THE PROBLEM: Return every entry exactly. Leave nothing out.

Records contained in a dataset
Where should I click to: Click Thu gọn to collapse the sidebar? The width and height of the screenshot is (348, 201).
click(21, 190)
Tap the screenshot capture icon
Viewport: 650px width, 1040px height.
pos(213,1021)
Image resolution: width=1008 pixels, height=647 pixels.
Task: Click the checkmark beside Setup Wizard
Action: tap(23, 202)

OUTPUT OF THE EXERCISE:
Where should I click to: Click Thu gọn to collapse the sidebar? The width and height of the screenshot is (348, 201).
click(21, 190)
Tap the screenshot capture icon
Viewport: 650px width, 1040px height.
pos(213,1021)
Image resolution: width=1008 pixels, height=647 pixels.
Task: Click the checkmark beside Setup Wizard
Action: tap(23, 202)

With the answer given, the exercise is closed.